The sme_deal_details
DAG specifically handles SME deal data transformations with Bronze and Silver stages, followed by clean-up of intermediate data in each stage. It also includes XCom Cleanup tasks to remove unused data and optimize Airflow's storage.
- Data Retrieval: Retrieves raw prefixes for processing each deal code.
- Processing Stages: Includes Bronze (raw data to initial transformation) and Silver (further refinement) layers.
- Cleanup: Deletes temporary data after each DAG run, controlled by on-success and on-failure triggers.
The Profile Stage processes and prepares raw data for further transformations. This is typically the first stage after retrieving data prefixes.
profile_task = DataprocCreateBatchOperator(
task_id=f"profile_{dl_code}",
batch={...}
)
The Bronze Stage stores cleaned data from the Profile stage in the target storage bucket.

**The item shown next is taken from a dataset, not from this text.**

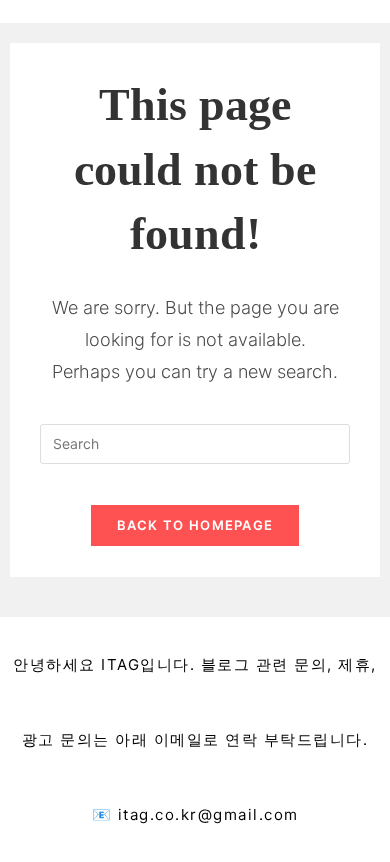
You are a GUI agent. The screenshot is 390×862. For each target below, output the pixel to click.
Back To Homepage (195, 525)
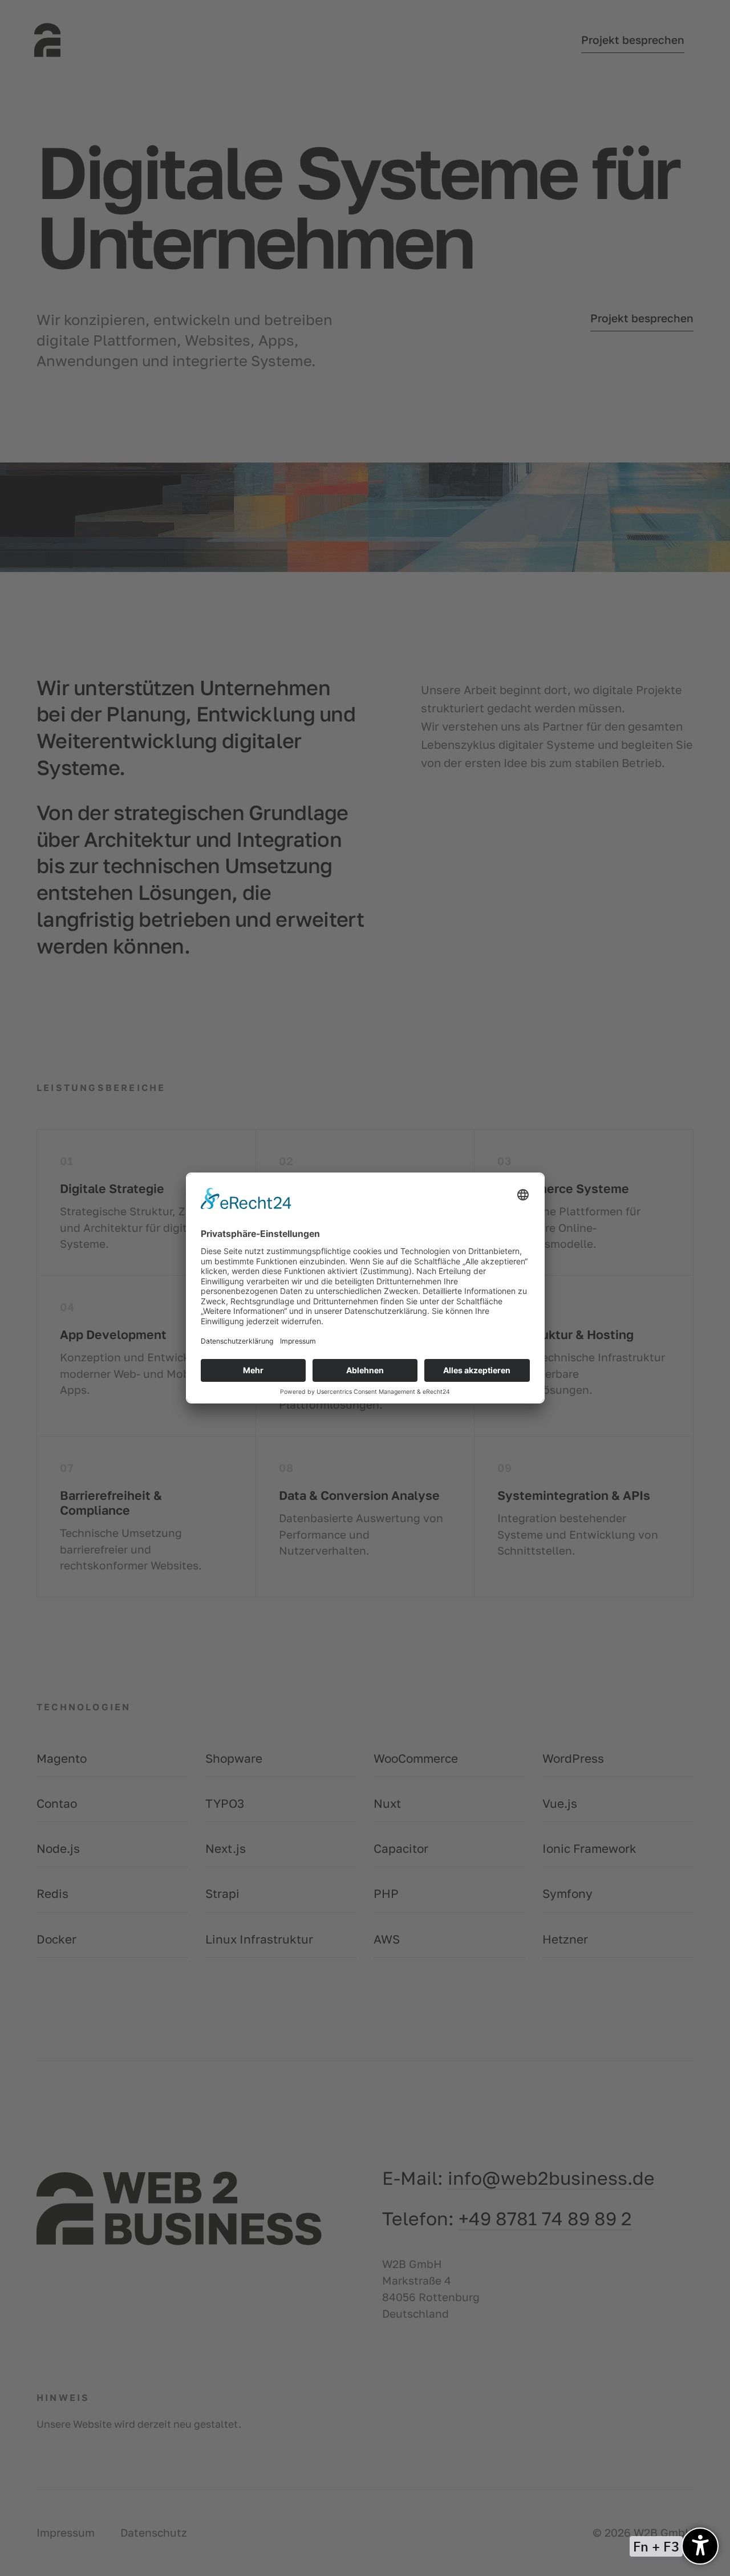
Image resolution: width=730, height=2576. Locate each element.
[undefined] (700, 2546)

bronze_task = DataprocCreateBatchOperator(
task_id=f"bronze_{dl_code}",
batch={...}
)
If configured, the Silver Stage takes data from the Bronze layer, performs further transformations, and stores higher-quality data. Although Silver Stage processing is currently commented out, it can be implemented as required.